Lo que no tiene nombre, de Piedad Bonnett
¿Cómo nombrar aquellas cosas que no tienen nombre? ¿Cómo decir, explicar, aquello que te quita el aliento, que te lo corta, que te atraviesa como un puñal pinchando en el hueso? ¿Es posible, con el lenguaje, traspasar el telón del miedo y hacerlo realidad, darle ese halo de verdad, que nunca se ha conseguido? La muerte de un hijo. Lo que no tiene nombre. Las marcas de una vida que se paran, se estancan, pero que siguen con las palabras de una madre que recuerda, que observa las imágenes que su mente va creando, va pasando como diapositivas de un cine antiguo, ya mudo, que no volverá y que no debe permanecer en el olvido. Hablamos, lo hacemos para desahogarnos, para quitarnos la espina que se ha clavado tan hondo, en ese hueco, en el alma que se agarra a nosotros aunque queramos desaparecer. ¿Cómo decir que él, nuestro hijo, ya no está con nosotros? ¿Cómo pensar, en un solo instante, que ese cuerpo que veíamos moverse, que crecía, al que nosotros dimos vida, ha dejado un hueco demasiado hondo como para poder volver a llenarse? No se puede del todo, pero se intenta. Así se hace. Por supervivencia, por puro instinto, por todas esas veces en los que la sombra con guadaña ha venido a hacernos la visita de rigor. Vivir y morir. Dos puntos de una misma línea, uno el que empieza, otro el que termina, o el que deja ese remanente, ese poso que se pierde entre los resquicios del recuerdo. La memoria que no se acaba nunca. El horror de algo que no podemos nombrar, al que todavía hoy, la sociedad, no ha conseguido poner nombre. La historia de un hijo contada por su madre, por ella, no por él, porque hace tiempo que se fue.

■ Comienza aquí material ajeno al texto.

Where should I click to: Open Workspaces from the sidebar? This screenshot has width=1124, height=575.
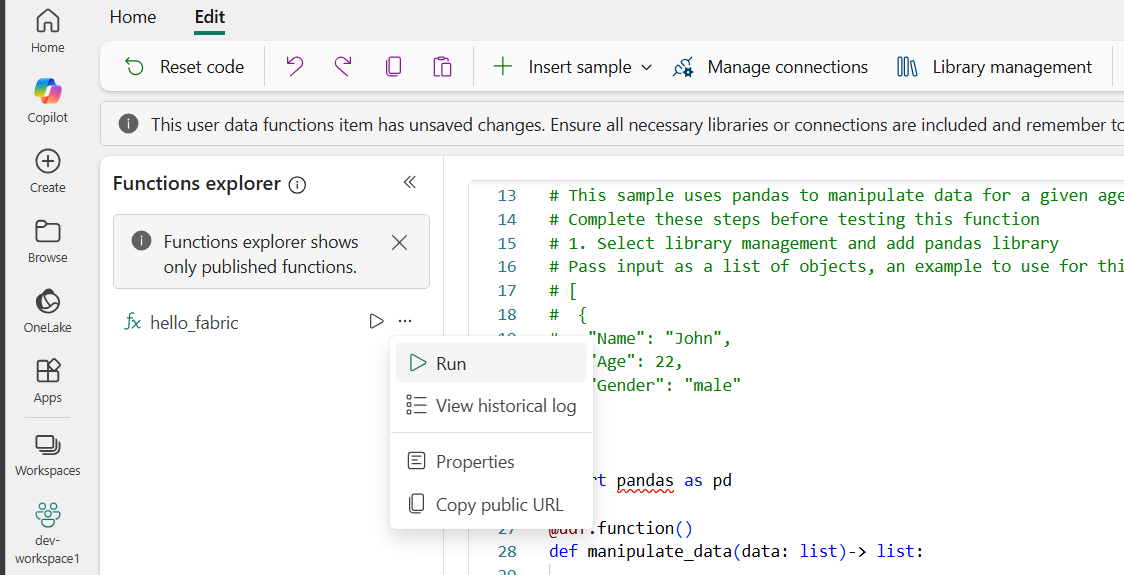(x=47, y=454)
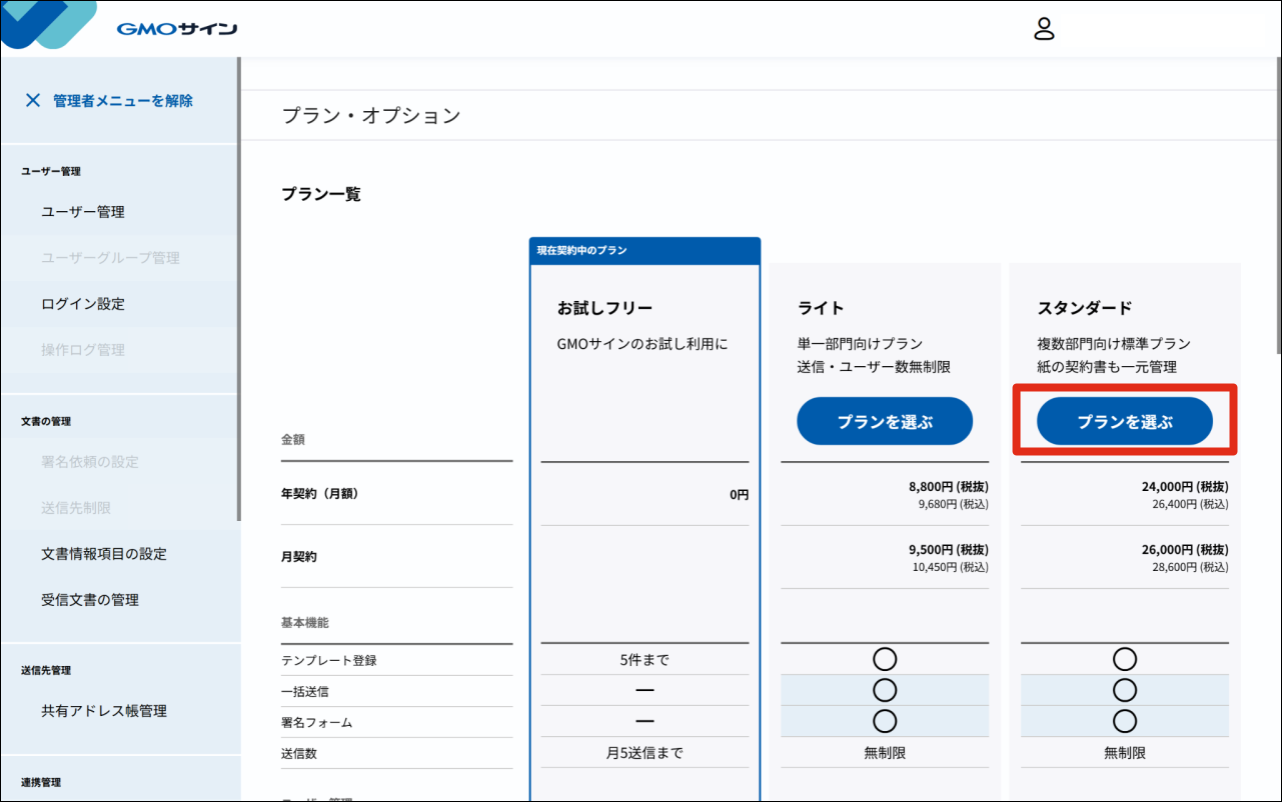Screen dimensions: 1282x802
Task: Click the 管理者メニューを解除 link
Action: (x=122, y=100)
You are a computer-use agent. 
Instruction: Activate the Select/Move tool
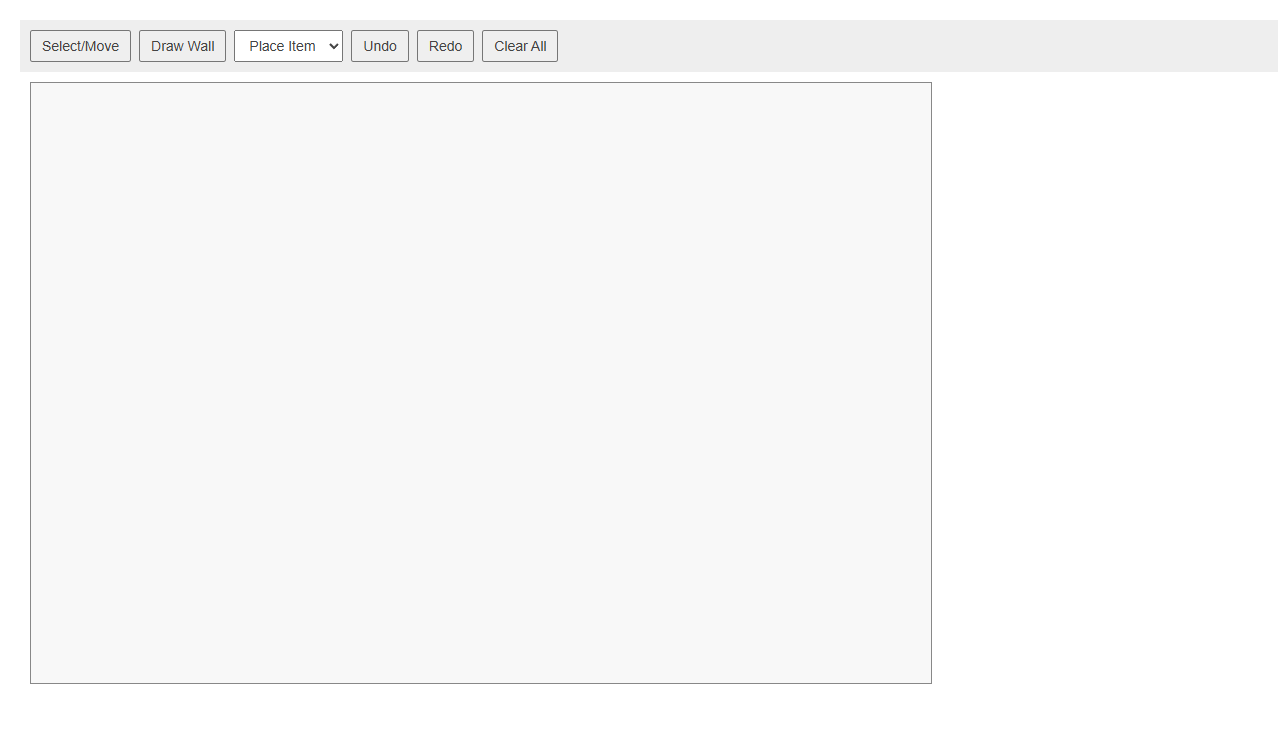tap(80, 46)
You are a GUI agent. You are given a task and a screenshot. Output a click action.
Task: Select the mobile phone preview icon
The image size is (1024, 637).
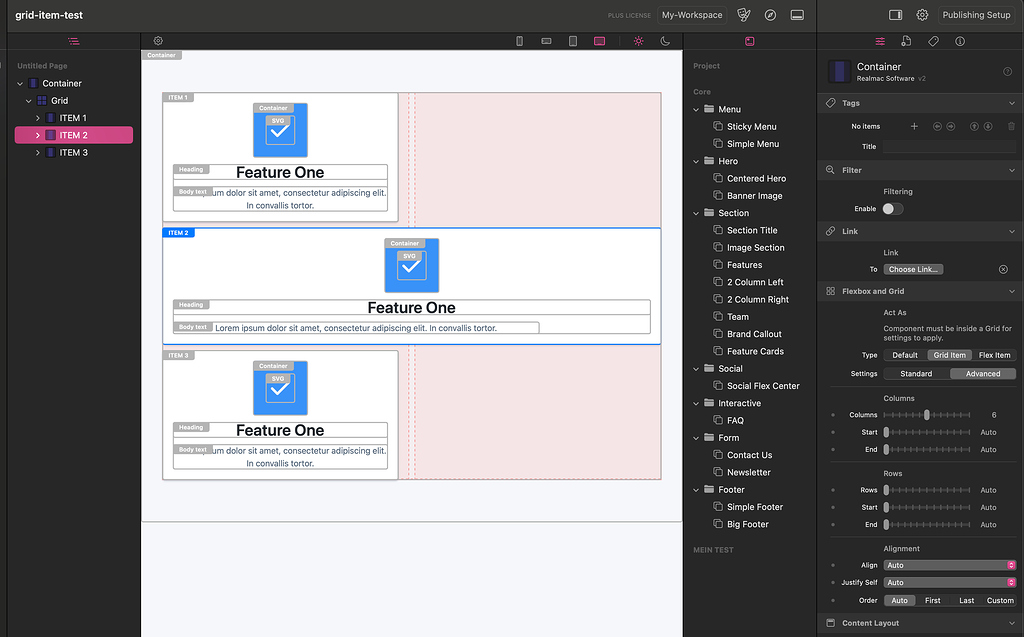(x=519, y=41)
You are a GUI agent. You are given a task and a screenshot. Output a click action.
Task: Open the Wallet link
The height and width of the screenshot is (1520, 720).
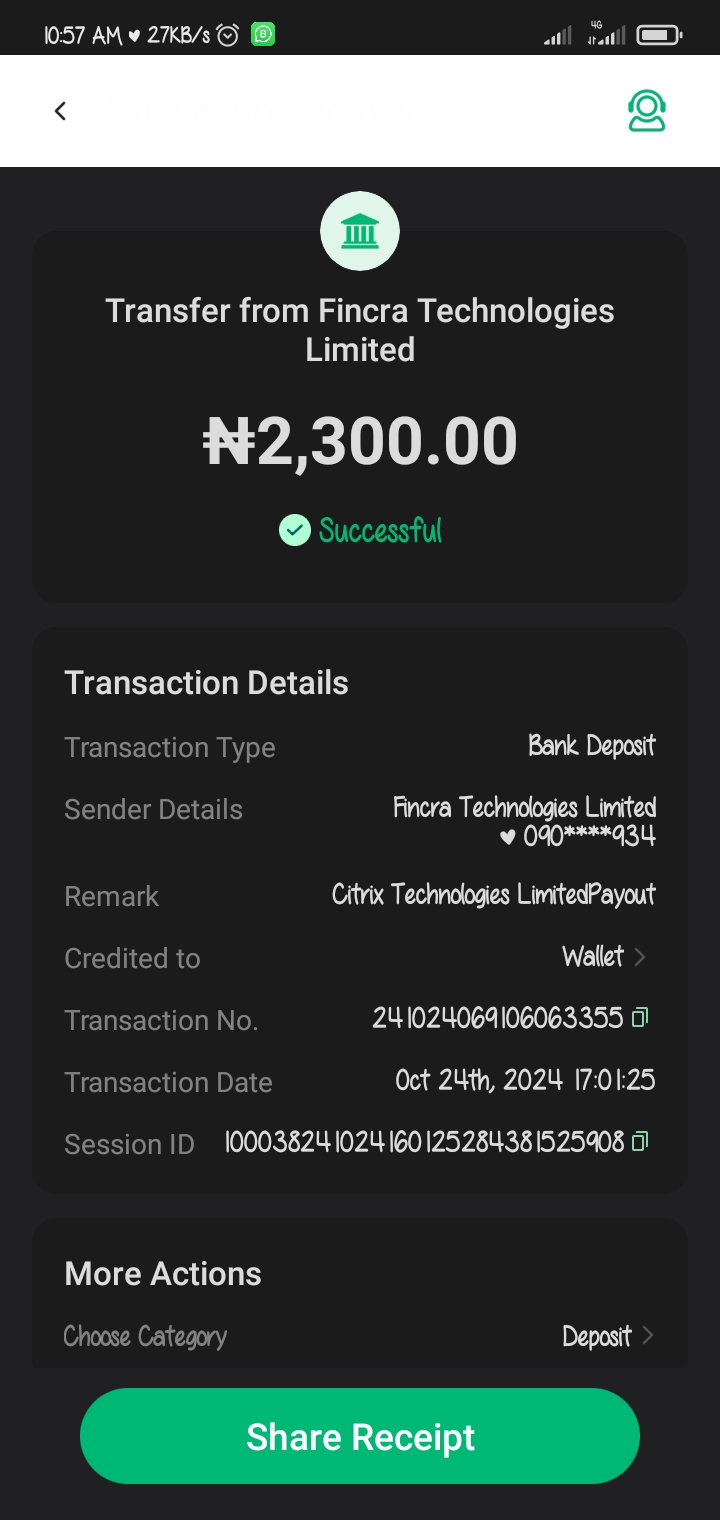pos(593,957)
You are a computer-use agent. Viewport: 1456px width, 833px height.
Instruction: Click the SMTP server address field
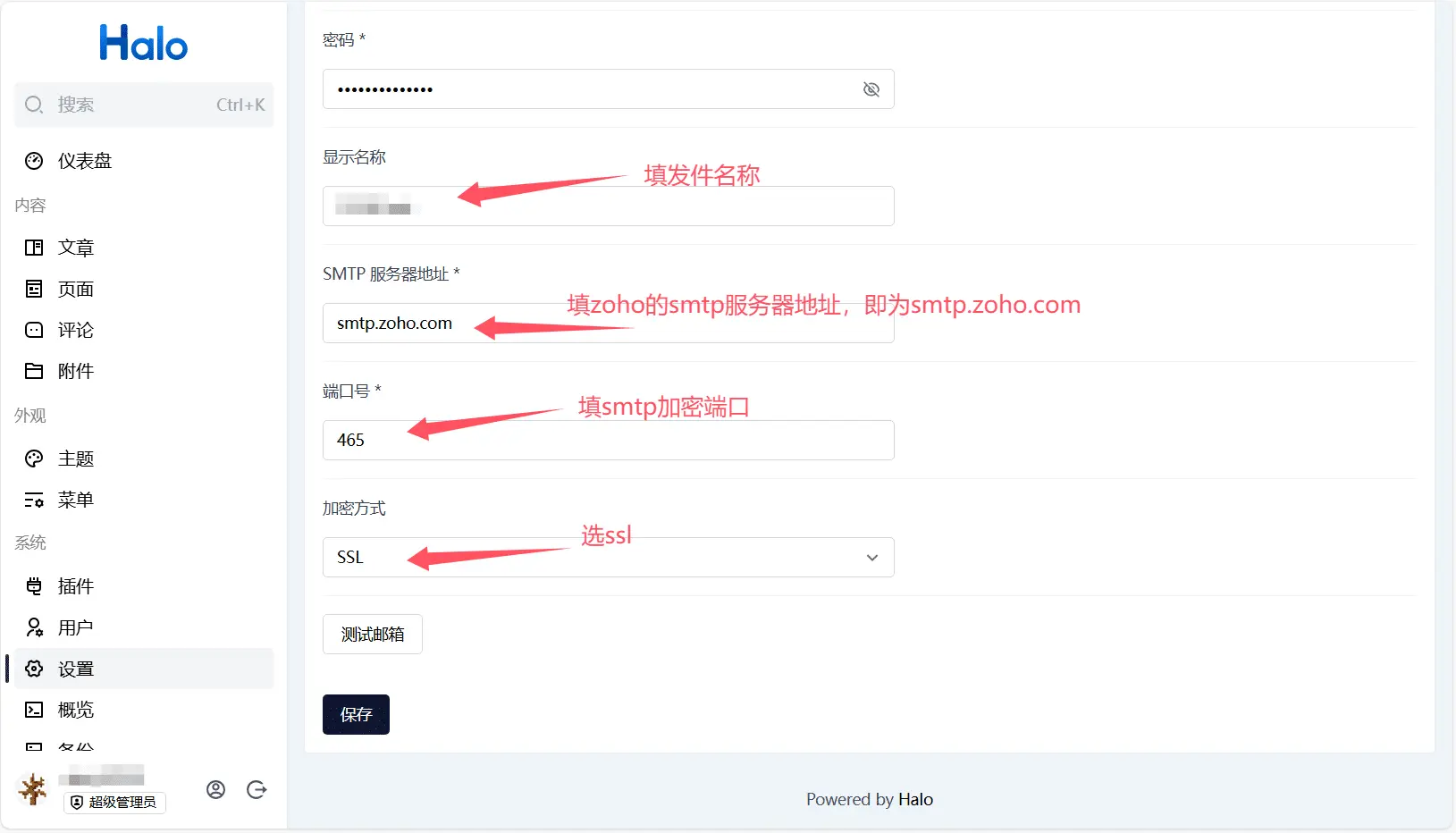pyautogui.click(x=608, y=323)
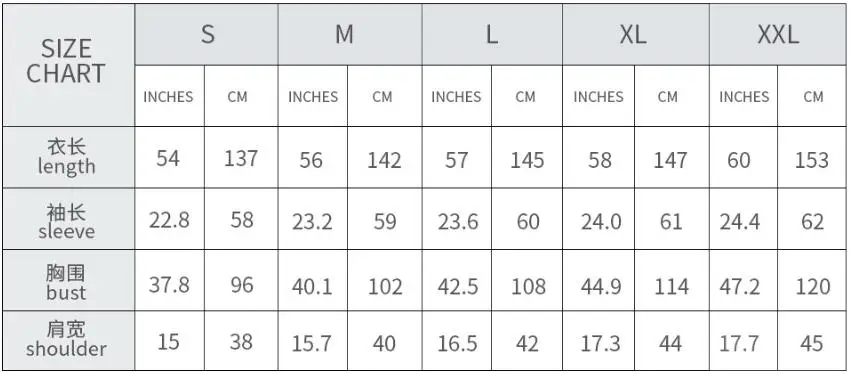Click the sleeve row label
This screenshot has width=850, height=374.
click(68, 219)
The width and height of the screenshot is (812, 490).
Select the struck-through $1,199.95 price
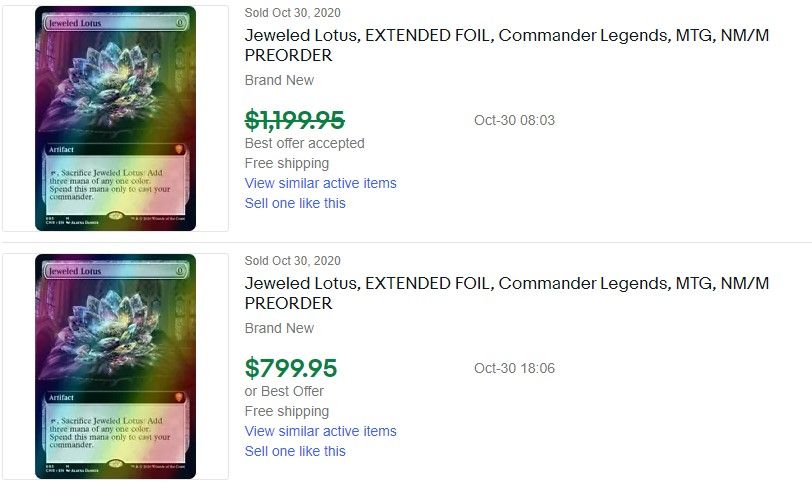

Hay momentos, instantes, en los que el corazón parece detenerse un instante, una milésima de segundo, y nos resultan tremendamente reveladores. Cuando uno empieza a leer Lo que no tiene nombre sabe que aquí habrá dolor, uno intenso, pero también uno que adormece los sentidos, que los anestesia para que no suframos en demasía. Es sobrevivir, a los tiempos y a esa prisa que se cuela tras las ventanas abiertas. No debió ser fácil para Piedad Bonnett construir estos recuerdos de su hijo perdido, de ese hijo que ya no estará nunca, pero que no se olvidará. Es curioso cómo, hoy en día, todavía no sabemos muy bien ponerle nombre a esa situación. No estamos preparados, a pesar de que todos tenemos claro lo que sentiríamos en esa ocasión. Que la vida es corta, lo sabemos, pero que para algunos, siempre los mejores, lo es mucho menos, es una desgracia, es un sinsentido que no entendemos por mucho que nos lo expliquen, por mucho que la vida juegue las cartas, por mucho que en nuestro cerebro se instale la crudeza de pensar que “esto es lo que hay”. Pero también, en ese intervalo en que nuestro cuerpo se aclimata a la ausencia, entendemos que está en nosotros la supervivencia, que el hueco que dejó una persona tan querida, no puede echar por tierra todo lo que habíamos construido. La vida es corta, pero sigue. Con sus despertadores atronando, con nuestros viajes en metro, con el bolígrafo que se cae al suelo y rueda hasta toparse con la pared. Pequeños detalles que siguen, aunque nunca vuelvan a normalizarse del todo.
Uno tiene que prepararse para la lectura de Lo que no tiene nombre. Porque es real, es esa vida que se termina, es ese monólogo de una mujer que lo guarda todo, que lo explica todo, que nos mete de lleno en una ausencia que no hemos vivido como propia pero que, a través de la escritura de Piedad Bonnett convertiremos en nuestra. Recuerdo el viaje que hacía en transporte público mientras leía el libro y como mi garganta carraspeaba, mis ojos se veían inundados por pequeñas gotas, y como el resto de los pasajeros miraban a este chico solitario que soy yo mientras leía este libro. La vida es dureza, como la tierra que nos vio nacer y que ahora permanece agrietada. Y la muerte es un paso, sí, pero también muestra nuestro lado inconsciente, el de no entender, el de querer destruir, el de preguntarnos por qué nosotros, por qué diablos nos tocaría a nosotros, a los que nos quedamos aquí y vivimos esa ausencia, la que no volverá, la que dejó un hueco en los vivos y un rellenar de tierra en un cementerio. La vida sigue, pero no igual. Esa es la verdad, aunque yo ahora llore mientras escribo estas líneas, por los que se fueron, de malas maneras, en silencio, sin haber dado un aviso siquiera. Ellos se quedan, aquí, con nosotros, como en esta historia que nos ha regalado su autora, pero la vida, sí, la existencia, ya no se mantiene en el mismo equilibrio.